Orlando Sentinel

Although painfully public, it’s progress

It’s not why didn’t Kavanaugh’s accuser speak up — it’s why would she?

- Lauren Ritchie Sentinel Columnist

Why did Christine Blasey Ford wait 36 years to accuse Supreme Court nominee Brett Kavanaugh not only of sexual misconduct but of actions that might have added up to a crime?

Wrong question, folks. That’s man-thought. For women who were young in those times, the question isn’t “Why didn’t she report it?” The question is “Why would she?”

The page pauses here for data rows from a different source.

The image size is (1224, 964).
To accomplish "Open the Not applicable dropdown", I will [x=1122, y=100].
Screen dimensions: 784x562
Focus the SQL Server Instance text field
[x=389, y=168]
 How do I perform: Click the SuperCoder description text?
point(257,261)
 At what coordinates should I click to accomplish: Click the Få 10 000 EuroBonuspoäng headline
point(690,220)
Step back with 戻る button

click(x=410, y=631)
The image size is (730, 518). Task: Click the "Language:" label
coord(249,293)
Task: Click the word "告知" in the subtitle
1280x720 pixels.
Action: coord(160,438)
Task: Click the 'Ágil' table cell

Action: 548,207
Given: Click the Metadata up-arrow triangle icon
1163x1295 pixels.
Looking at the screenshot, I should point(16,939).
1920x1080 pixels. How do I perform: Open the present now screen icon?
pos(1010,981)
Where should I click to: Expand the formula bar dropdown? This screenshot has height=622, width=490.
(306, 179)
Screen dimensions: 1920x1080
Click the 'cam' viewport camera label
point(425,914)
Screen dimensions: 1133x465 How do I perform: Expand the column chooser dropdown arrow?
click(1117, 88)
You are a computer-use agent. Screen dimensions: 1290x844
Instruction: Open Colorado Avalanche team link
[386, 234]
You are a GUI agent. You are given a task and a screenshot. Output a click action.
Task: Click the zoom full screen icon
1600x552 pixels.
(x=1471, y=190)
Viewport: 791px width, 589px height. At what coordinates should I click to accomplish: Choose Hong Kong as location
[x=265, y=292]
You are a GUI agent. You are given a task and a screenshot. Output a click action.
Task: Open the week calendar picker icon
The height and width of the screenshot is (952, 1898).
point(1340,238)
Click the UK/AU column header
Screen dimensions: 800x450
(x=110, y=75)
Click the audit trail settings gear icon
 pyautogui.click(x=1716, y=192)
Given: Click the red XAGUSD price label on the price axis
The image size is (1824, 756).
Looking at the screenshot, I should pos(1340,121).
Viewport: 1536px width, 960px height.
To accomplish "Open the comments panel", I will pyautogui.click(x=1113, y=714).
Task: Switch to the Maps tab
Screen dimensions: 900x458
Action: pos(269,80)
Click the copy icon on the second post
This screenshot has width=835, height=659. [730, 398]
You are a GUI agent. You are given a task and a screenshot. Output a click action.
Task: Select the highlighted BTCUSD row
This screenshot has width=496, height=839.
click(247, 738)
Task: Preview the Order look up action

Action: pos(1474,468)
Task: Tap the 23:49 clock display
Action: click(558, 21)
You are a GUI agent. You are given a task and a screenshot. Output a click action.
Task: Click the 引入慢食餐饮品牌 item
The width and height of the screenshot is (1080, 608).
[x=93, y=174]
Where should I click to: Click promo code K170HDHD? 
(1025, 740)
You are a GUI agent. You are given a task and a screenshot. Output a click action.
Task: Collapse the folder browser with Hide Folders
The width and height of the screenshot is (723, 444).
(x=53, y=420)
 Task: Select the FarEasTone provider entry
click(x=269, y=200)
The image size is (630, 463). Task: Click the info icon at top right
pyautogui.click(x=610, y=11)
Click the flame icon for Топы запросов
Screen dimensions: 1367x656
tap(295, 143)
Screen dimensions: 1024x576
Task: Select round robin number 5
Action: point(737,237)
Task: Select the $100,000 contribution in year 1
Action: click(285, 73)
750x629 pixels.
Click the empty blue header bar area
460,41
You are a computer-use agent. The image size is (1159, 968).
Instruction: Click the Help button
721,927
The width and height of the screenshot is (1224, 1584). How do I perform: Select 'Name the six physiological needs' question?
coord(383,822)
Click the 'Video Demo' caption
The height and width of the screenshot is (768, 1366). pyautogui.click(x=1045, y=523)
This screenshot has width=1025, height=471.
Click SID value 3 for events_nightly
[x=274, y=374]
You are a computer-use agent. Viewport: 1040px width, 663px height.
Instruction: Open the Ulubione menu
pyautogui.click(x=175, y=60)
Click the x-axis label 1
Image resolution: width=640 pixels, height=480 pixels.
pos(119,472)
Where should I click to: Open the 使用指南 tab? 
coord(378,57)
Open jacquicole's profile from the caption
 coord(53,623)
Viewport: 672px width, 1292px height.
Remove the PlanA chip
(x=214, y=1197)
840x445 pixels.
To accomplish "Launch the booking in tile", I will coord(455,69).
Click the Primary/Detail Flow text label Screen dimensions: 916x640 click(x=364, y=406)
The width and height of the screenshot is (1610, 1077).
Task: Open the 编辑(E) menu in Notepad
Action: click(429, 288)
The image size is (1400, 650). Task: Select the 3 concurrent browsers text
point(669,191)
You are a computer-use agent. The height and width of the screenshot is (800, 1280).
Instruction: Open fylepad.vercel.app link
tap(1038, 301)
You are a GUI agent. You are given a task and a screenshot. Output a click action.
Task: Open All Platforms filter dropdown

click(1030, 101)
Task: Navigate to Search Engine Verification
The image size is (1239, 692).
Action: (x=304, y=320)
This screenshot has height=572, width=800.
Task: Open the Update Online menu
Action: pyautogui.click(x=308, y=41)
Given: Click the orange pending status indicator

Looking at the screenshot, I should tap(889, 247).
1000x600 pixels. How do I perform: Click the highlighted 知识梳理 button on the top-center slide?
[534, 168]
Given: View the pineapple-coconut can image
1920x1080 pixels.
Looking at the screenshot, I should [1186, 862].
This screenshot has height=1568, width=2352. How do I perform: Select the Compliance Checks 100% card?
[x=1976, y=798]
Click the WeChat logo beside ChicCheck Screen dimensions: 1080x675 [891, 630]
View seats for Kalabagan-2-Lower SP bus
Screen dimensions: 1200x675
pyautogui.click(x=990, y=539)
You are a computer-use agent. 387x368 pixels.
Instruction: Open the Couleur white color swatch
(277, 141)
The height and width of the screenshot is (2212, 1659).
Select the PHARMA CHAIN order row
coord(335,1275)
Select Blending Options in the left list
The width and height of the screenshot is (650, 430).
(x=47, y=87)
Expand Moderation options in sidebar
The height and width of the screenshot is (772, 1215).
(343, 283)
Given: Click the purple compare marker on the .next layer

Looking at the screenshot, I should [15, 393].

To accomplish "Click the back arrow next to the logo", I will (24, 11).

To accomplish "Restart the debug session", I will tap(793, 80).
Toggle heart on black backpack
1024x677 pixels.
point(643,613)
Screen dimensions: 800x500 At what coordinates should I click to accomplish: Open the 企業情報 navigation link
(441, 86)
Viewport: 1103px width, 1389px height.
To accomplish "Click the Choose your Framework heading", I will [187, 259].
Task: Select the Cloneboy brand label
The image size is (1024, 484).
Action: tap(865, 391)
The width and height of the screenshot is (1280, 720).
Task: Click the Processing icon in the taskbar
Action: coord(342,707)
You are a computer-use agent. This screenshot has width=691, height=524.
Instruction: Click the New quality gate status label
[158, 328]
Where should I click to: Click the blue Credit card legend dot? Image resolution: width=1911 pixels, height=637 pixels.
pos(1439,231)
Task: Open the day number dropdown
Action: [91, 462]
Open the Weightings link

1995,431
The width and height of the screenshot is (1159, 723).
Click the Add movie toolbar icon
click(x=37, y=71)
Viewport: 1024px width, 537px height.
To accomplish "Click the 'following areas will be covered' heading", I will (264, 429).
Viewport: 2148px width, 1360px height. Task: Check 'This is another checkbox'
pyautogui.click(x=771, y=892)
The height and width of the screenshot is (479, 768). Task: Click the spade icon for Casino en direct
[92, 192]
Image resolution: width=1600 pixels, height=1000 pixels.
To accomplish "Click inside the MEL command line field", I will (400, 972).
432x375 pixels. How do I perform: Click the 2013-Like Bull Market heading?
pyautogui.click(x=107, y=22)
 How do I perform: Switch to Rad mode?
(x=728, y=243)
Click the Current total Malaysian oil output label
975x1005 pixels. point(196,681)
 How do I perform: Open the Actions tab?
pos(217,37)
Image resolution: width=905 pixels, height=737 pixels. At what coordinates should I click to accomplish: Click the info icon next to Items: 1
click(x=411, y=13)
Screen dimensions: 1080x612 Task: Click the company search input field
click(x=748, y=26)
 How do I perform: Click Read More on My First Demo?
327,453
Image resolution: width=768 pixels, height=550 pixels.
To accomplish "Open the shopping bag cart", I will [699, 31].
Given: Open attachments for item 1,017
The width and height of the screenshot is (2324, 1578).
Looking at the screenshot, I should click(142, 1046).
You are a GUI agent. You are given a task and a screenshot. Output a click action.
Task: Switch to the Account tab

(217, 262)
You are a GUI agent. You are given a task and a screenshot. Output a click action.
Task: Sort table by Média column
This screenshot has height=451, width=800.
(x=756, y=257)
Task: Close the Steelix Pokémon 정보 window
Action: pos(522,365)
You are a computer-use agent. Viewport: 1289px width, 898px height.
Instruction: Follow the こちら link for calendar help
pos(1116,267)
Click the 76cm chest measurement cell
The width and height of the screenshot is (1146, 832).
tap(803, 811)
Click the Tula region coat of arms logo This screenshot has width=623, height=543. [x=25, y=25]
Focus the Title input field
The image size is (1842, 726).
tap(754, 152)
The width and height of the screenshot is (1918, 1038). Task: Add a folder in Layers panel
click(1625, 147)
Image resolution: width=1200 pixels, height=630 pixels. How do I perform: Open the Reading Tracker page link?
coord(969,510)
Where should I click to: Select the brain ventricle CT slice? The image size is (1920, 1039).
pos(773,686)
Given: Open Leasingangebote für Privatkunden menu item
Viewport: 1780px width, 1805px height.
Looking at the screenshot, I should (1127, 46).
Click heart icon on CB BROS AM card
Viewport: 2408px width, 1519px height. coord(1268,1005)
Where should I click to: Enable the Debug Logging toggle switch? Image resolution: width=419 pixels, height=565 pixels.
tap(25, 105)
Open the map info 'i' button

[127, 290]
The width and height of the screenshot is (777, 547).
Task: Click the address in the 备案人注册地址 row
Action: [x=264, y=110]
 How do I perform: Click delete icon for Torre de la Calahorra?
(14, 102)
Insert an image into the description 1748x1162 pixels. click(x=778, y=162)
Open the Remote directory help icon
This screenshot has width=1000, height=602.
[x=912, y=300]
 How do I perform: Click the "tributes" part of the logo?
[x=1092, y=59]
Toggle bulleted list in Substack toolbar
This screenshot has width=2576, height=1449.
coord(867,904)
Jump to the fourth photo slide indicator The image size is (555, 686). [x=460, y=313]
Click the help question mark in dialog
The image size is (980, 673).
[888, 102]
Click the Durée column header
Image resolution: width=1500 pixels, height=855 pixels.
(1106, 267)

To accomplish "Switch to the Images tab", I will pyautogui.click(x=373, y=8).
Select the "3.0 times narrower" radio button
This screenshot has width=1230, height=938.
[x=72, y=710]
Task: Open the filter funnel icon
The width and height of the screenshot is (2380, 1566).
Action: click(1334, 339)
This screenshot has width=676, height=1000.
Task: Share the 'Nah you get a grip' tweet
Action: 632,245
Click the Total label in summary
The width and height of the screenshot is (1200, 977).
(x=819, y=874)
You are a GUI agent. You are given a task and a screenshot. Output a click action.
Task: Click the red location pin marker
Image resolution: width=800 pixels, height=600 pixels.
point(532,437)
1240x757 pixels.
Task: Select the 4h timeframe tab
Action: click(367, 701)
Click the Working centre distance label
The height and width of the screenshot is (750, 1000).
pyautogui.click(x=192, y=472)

Calling the police because a couple creeps groped you, held a hand over your mouth and tried to take off your clothes at a drunken house party in 1982 would never have occurred to many women. The cops would have laughed. Yet, the question gets asked every time a woman comes forward years later, when even the act of asking implies that the victim must be lying. For shame, folks. Consider that grown men molested by Catholic priests don’t typically get a skeptical reaction when they come forward with their stories of abuse. Why is that? Is doubting a woman’s account of sexual misconduct somehow embedded in the hippocampu­s?

Let’s hope not, but it certainly has been part of American society for many years. Transport yourself for a moment back to that time of changing norms for genders when Ford, now a university professor and researcher, says her drunk high school acquaintan­ce, Kavanaugh, tried to rape her at a party.

At the time, young women were being brought up with the ideas of the women’s liberation movement, a far cry from how their mothers were raised. Those poor souls couldn’t even get a car

title or checking account in their own name. They stayed home and raised babies. Men held nearly all the power in society.

Ford and Kavanaugh as teens were in a generation to live out these ideas of equality. Newspapers wrote stories about the first woman elected to the town commission, the first woman judge, the first woman police officer in town. There was such marveling because women previously were considered unfit for business or anything else that involved responsibi­lity and solid judgment. They were too emotional and hysterical to survive in a man’s world. Which it certainly still was. The year Ford says Kavanaugh assaulted her the first woman appointed to the U.S. Supreme Court was a newbie. A woman wouldn’t serve as U.S. attorney general until more than a decade later.

The balance of power in society may have started to shift away from white guys, but like Civil Rights for people of color, it didn’t happen overnight.

The idea had just begun to emerge that the delicate flowers of society were at least partly responsibl­e for their fate, and that notion added another layer of pressure not to report a sexual assault, which is historical­ly under-reported anyway. Folks, the view of what you “should” do is vastly different when the result of speaking up can mean the loss of a job, the ruin of your reputation and years of harassment.

However, the biggest hurdle to outing the boss because he insistentl­y groped you in a dark hallway at the annual Christmas party was simply this: Men did that sort of thing all the time. Not all men, of course. Plenty were brought up to respect women.

But there were enough that women of a certain age can bring up this topic, and virtually everyone in the room has a story. We remember them with great clarity because the experience was grossly distastefu­l.

Fanny-patting or breast-groping wasn’t considered OK at the time, but it also wasn’t considered a major deal. A “boys will be boys” mentality was society’s outlook, and there was no point in talking about it.

Confident women learned to brush off aggressive advances — careful not to embarrass him — and skillfully dodged the jerk in the future. They already knew that no good — but plenty of bad — could come of it. Sometimes, the rejected man made the woman’s life miserable, even if she did keep her mouth shut. The Amish figured out several centuries ago that social shunning is a very effective technique. Fast forward to today. A couple years ago, my 26-year-old daughter described to me comments made by a supervisor where she worked. They involved his inappropri­ate desire to have sex with a colleague’s “hot” sister, whose photo he saw on Facebook. This 61-year-old mother’s reaction would have been: ‘Oh, shut up, dude. That’s creepy.’ Move on.

It was not how her colleague, a guy, played it out. He marched down to the company’s human resources department and relayed the story. That supervisor was in deep trouble, and he eventually was dismissed after HR learned of other similar remarks. Times have changed, haven’t they?

All this brings us to Question No. 2: “Why is she bringing it up now?” And here we are, back at the issue of who holds power in a society.

Those of us who grew up in the decades during which the role of women was evolving may not have forced change as far as it should have gone, but in our defense, first swipes at moving the mountain rarely do. Today, we realize that our unvoiced complaints from then would be considered egregious now.

The time has come when women like Ford know that people with sense will take her allegation­s seriously.

And regardless of whether Kavanaugh is seated on the Supreme Court, no man with multiple accusers of sexual misconduct likely will get this far again.

This process has been publicly painful, but it’s how we birth the thing called progress.

The time has come when women like (Christine Blasey) Ford know that people with sense will take her allegation­s seriously.